Techno Fabriquer ensemble avec trois fois rien: l'art des «makers»

AFP

29.7.2019 - 08:08

Fabriquer, réparer, transformer : les «makers», des bidouilleurs partageurs, repensent le bricolage à l'heure des nouvelles technologies et des logiciels libres, pour se réapproprier nos objets du quotidien.

«A partir du moment, où on réalise du + fait soi-même+, on peut se considérer comme +maker+», explique Clément Chabot, membre du projet français Low-tech Lab, qui promeut des systèmes pour réduire l'impact des activités humaines sur l'environnement en mettant au point des objets concevables par tous.

Ils créent ainsi des meubles à partir de débris de chantier, des enceintes hi-fi de jardins en parpaing, des éclairages sur mesure, diffusent des tutoriels pour réaliser des conserves lacto-fermentées ou un séchoir solaire, invitent à des ateliers de découpe laser ou de construction de jardinière.

Qu'ils soient plutôt bricoleurs du dimanche, artisans, inventeurs ou geeks, ce sont «avant tout des bidouilleurs qui cherchent à comprendre comment fonctionne un objet, pour ensuite le refaire ou en faire autre chose», explique à l'AFP Sylvain Radix de l'Electrolab, atelier collectif de 1.500 mètres carrés à Nanterre, en région parisienne.

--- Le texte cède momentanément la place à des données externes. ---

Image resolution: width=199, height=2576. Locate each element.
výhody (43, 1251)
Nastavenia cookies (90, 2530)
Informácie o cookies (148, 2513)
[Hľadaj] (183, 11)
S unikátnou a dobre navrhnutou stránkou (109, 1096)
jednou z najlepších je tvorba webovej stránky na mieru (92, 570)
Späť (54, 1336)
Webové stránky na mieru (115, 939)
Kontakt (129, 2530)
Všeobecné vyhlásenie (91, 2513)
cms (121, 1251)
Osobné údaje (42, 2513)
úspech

Né au début du siècle aux Etats-Unis le mouvement s'est rapidement répandu à travers la planète. Regroupés dans des ateliers ouverts, appelés «fablab» ou «hackerspace», ils échangent, partagent, construisent.

«Parce que ça fait du bien, ça redonne du sens», note Christophe Raillon, directeur de Maker Faire France, à l'origine d'un rassemblement en novembre à La Cité des sciences à Paris.

- «une vraie philosophie» -

«Il y a une vraie philosophie: se construire soi-même en construisant», commente la sociologue Isabelle Berrebi-Hoffmann, coauteure du livre «Makers. Enquête sur les laboratoires du changement social» (Seuil).

Parpaings apparents, tables dépareillées, rayonnages industriels: à l'Electrolab de Nanterre, la récup est clairement plus fonctionnelle que design. Ici un grille-pain défectueux, là des morceaux de tissus ou des composants de cartes électroniques... Se mélangent aussi amateurs et professionnels.

«Dans un +hackerspace+, vous allez trouver des experts dans tous les domaines. Le fait de réunir une communauté crée une émulation, une intelligence collective essentielle pour faire évoluer un produit», explique Benoît Greslebin, créateur de Baddy, un lanceur de volants de badminton qu'il vend en kit.

De la machine à coudre à l'imprimante 3D en passant par le four de fonderie, tout se partage. «On a beaucoup d'outils à notre disposition. On peut emprunter plutôt qu'acheter, c'est pratique et aussi plus écologique», explique Pierre Montaufray, un ingénieur qui vient y tester un prototype.

«Les makers veulent s'emparer du pouvoir d'internet, s'emparer du pouvoir des machines numériques, du pouvoir des modèles en open source, pour le remettre au service de pratiques locales, à la taille et à la mesure de l'activité humaine individuelle», explique Isabelle Berrebi-Hoffmann.

Outils, machines ou procédés, la technologie se démocratise et de plus en plus de gens partagent leurs connaissances sur internet. «Aujourd'hui, on commence à avoir une masse critique de personnes qui savent manipuler cela, se l'approprier», se réjouit Benoît Greslebin qui espère que cela va «faire boule de neige et que le savoir sera disséminé au plus grand nombre».

Avec plusieurs objectifs : faire baisser les prix, créer du local, du réparable, de l'écologique. Sans angélisme sur ce dernier point : «pendant longtemps ce que l'on trouvait dans les +fablabs+, c'était des impressions 3D de tête de Yoda... Je ne pense pas que ce soit cela qui va sauver l'humanité!«, relativise Clément Chabot.

Mais pour Isabelle Berrebi-Hoffmann, «il y a quelque chose qui se joue dans ces lieux» où l'on expérimente «de nouvelles façons de travailler et de vivre».

Collaboration, rejet de la hiérarchie, abolition des frontières travail/loisir, travail/formation... «Est-ce que cela va prendre à l'avenir, on ne sait pas le dire. Par contre, on voit que c'est quelque chose qui se répand dans la société», note la sociologue.